The constitutional standard has not changed since we wrote the article in 1996. In fact, recent position statements issued by the Tennessee Attorney General and the staff of the California Board of Equalization agree that ownership of an in-state company alone does not create nexus for the out-of-state company. The Tennessee statute (Tenn. Code Ann. § 67-6-102(25)(G)), which has been on the books for a number of years, provides that an out-of-state retailer that “maintains, or has within this state, directly or by a subsidiary, sales room or house, warehouse, or other place of business distributing facility or warehouse,” has nexus with Tennessee. Cal. Rev. & Tax Code § 6203(c)(1) similarly provides that “[a]ny retailer maintaining, occupying, or using, permanently or temporarily, directly or indirectly, or through a subsidiary, or agent, by whatever name called, an office, place of distribution, sales or sample room or place, warehouse . . . or other place of business” is required to collect and remit the California use tax.

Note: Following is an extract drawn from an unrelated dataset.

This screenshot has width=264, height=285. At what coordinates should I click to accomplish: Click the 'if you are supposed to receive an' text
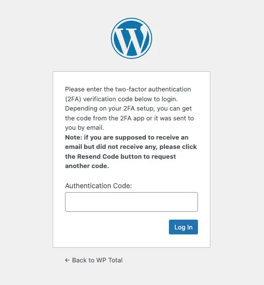click(136, 137)
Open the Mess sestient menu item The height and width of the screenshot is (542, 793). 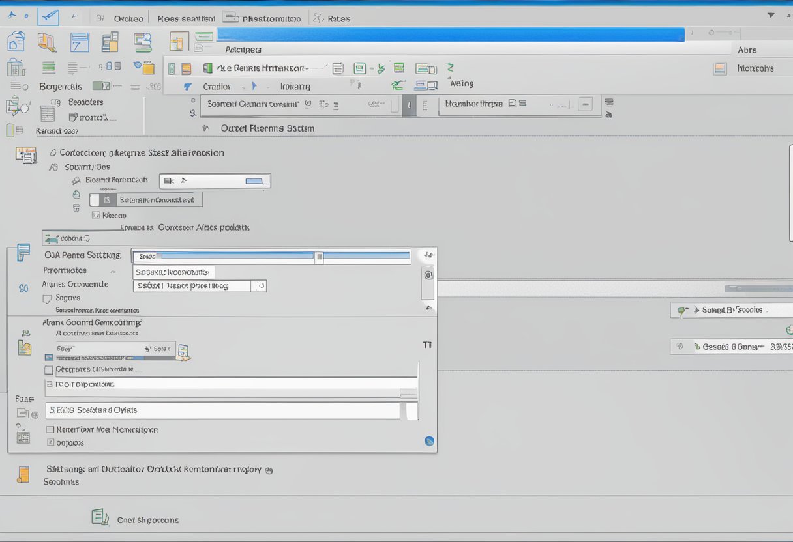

In Opinion No. 11-71 (dated October 3, 2011), the Tennessee Attorney General opined in a response to a request from the Legislature to interpret the statute that the mere ownership by Amazon.com of a subsidiary that operated a distribution center in Tennessee would not establish nexus for Amazon.com in connection with its sales of products. Something more needs to be established. According to the Attorney General, “nexus is established only if the subsidiary’s in-state activities are significantly associated with the retailer’s ability to establish and maintain a market in Tennessee for sales.” The Attorney General’s opinion cites Tyler Pipe Industries, Inc. v. Washington Department of Revenue, 483 U.S. 232 (1987). In Tyler Pipe, the out-of-state company contracted with sales representatives that conducted in-state solicitation activities on its behalf. These activities, according to the Supreme Court, created nexus because they helped “to establish and maintain a market” in the state. The Tennessee Attorney General’s opinion notes that “the current Supreme Court jurisprudence in this area does not firmly establish whether a subsidiary’s ownership or maintenance of an in-state distributing center or warehouse would be sufficient to create nexus where the subsidiary is not engaged in actual solicitation activities.” See Attorney General’s Opinion No. 11-71 at p. 2.
Similarly, in an October 14, 2011 discussion paper regarding proposed revisions to Sales and Use Tax Regulation 1684, Board of Equalization staff commented on the state of common ownership nexus. The staff agrees with the Tennessee Attorney General that mere ownership does not establish nexus, citing Current, Inc. v. State Board of Equalization, 24 Cal.App.4th 382 (1994) (a case that we commented on in our 1996 article), and the more recent case of Borders Online, LLC v. State Board of Equalization, 129 Cal. App.4th 1179 (2005), in which the Court of Appeals held that the activities conducted on behalf of the retailer must “enhance the retailer’s sales to California customers and significantly contribute to the retailer’s ability to establish and maintain a market in California.” See Discussion paper at 5. (We disagree with staff’s conclusion that the standard of performing “services in this state in connection with tangible personal property to be sold by the retailer” satisfies Quill.)
In short, as we wrote long ago, the ownership of a subsidiary alone will not create nexus. The in-state subsidiary must be engaged in activities on behalf of the out-of-state company (parent) in order to create the necessary nexus for the out-of-state company. The law has not changed since we wrote the article. The recent wave of legislation does not alter the test in Quill.